Dubai: Economic activity in Dubai’s private sector economy improved in April with further growth in output and new work according to the Dubai Economy Tracker Index (DET), a composite indicator of operating conditions in the non-oil private sector economy.
DET Index rose to 57.9 in April from 57.6 in March. While this is the highest reading since February 2015, it reflects sharp growth in new work and output — both reflecting the volume of activity in April.
Business conditions in the wholesale and retail sector improved at a record pace, partly influenced by sharp price discounting and promotional activity. Across the non-oil private sector as a whole, prices fell for the twelfth month running.
“The sharp rise in output and new work in April is encouraging, as it suggests GDP growth is accelerating after a relatively soft 2018. However, this growth in the volume of activity appears to be underpinned by price discounting, rather than an improvement in underlying demand. As a result, firms are reluctant to boost hiring and consumers are likely to remain cautious,” said Khatija Haque, Head of MENA Research at Emirates NBD.
Selling prices declined even as input costs were slightly higher, squeezing profit margins. On average, selling prices have declined every month for the last year. Employment was broadly unchanged in April, despite the 4-year high in the headline DET index. The average employment index for the year to April is just below the neutral 50 level, signalling a marginal decline in jobs in Dubai’s private sector this year.
April data for three key sectors revealed a record improvement in business conditions at wholesalers and retailers.

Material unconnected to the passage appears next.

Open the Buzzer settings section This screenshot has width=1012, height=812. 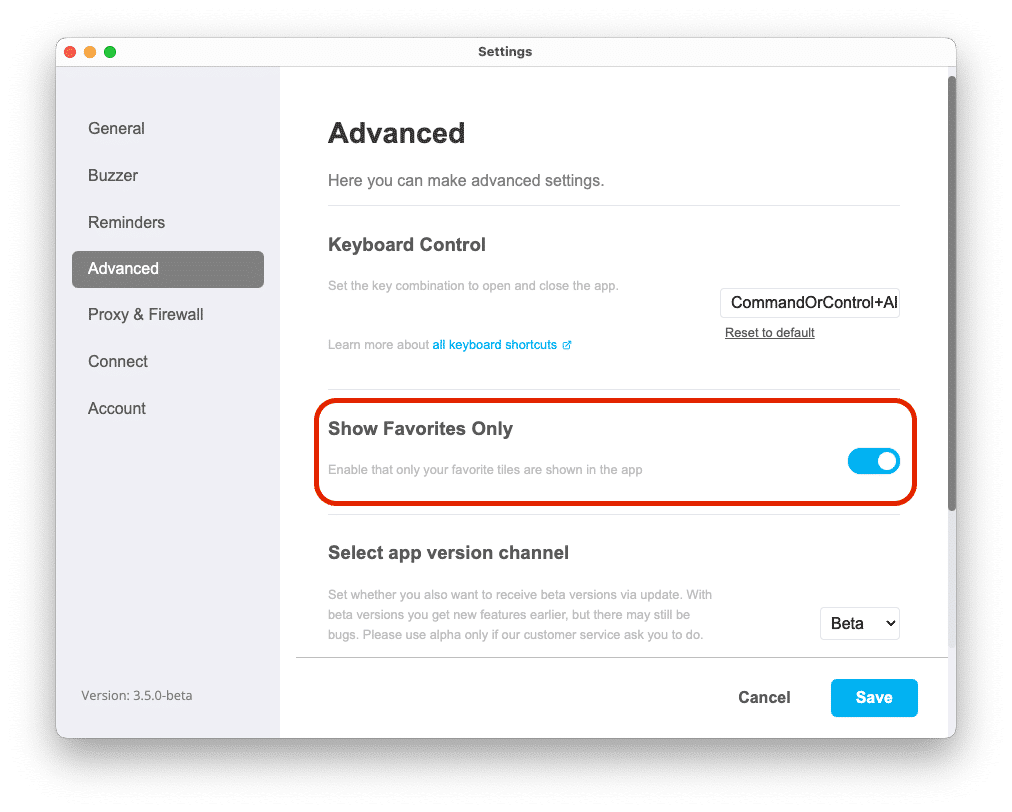pos(113,176)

The headline index for the sector rose to 60.1, the highest since it was first compiled in March 2015. The figure for travel & tourism was the second-highest on record (58.8, below March’s peak of 59.8) while the construction figure improved to 53.4.

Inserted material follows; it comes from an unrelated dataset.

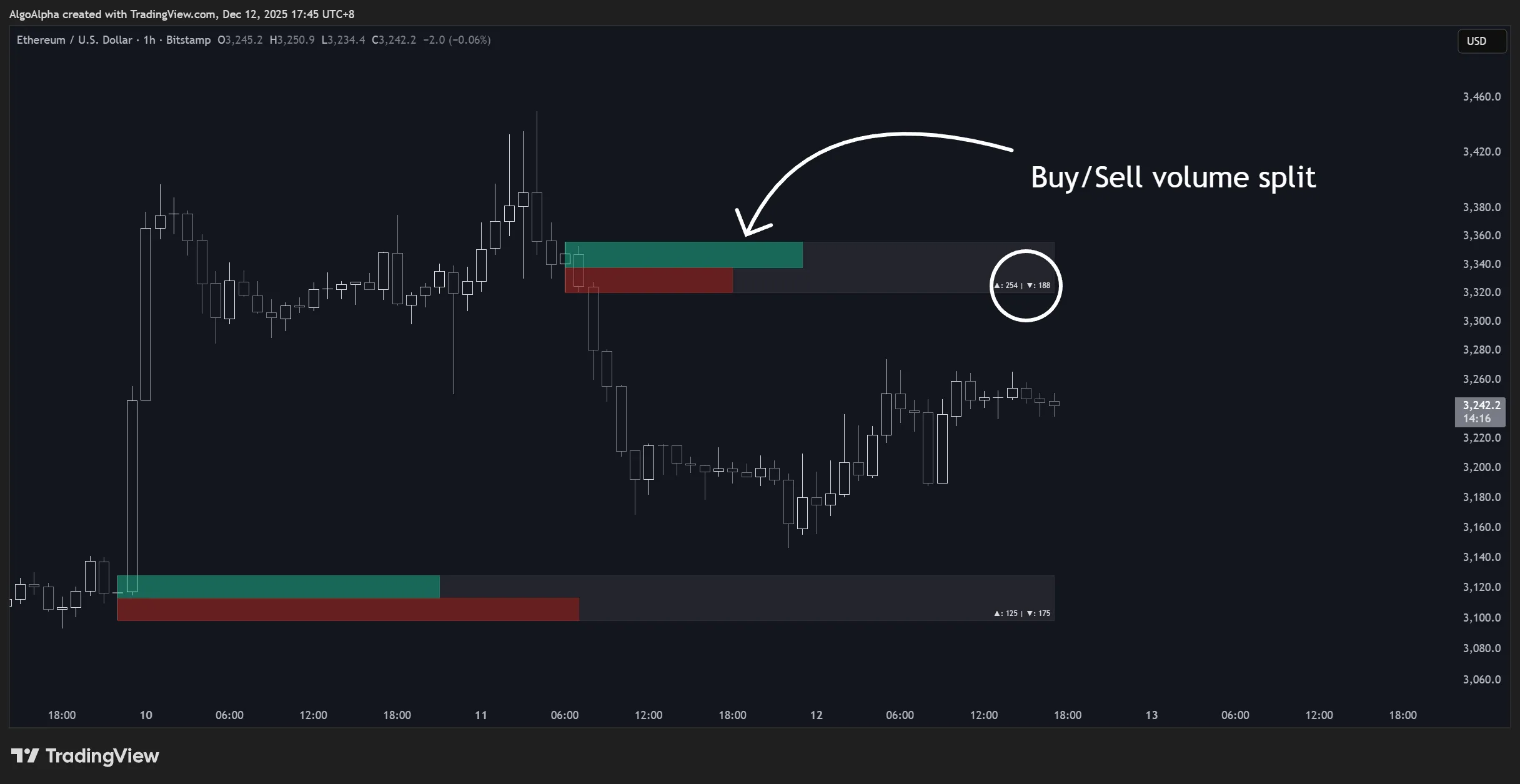Viewport: 1520px width, 784px height.
Task: Click the current price label 3,242.2
Action: tap(1481, 405)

New work in the wholesale and retail sector grew at the fastest rate since at least March 2015 on a seasonally adjusted basis, with this index rising to 70.8. Half of all firms surveyed reported higher new work in April relative to March, and none reported a decline. Output also increased sharply in April, but at a slower rate than in March.
The travel and tourism sector index declined from the record high posted in March, but still signals strong expansion in the sector last month. Output and new order indices were above 66 in April, although slightly below the March readings. However average selling prices declined in April. Employment in the sector was also fractionally lower in April.
The construction sector index rose to 53.4 in April from the March reading of 51.8 (which had been the lowest since November 2016). Both output and new work rose at a faster rate last month, but employment in the sector declined for the first time since December.
Firms in Dubai were the most optimistic they have ever been about their future output, with nearly 85 per cent of firms surveyed expecting their output to be higher next April. “This is not surprising given that 2020 is the Expo year, with both domestic demand and tourism expected to be firmer. The future output index is likely to remain elevated through the course of this year,” said Haque.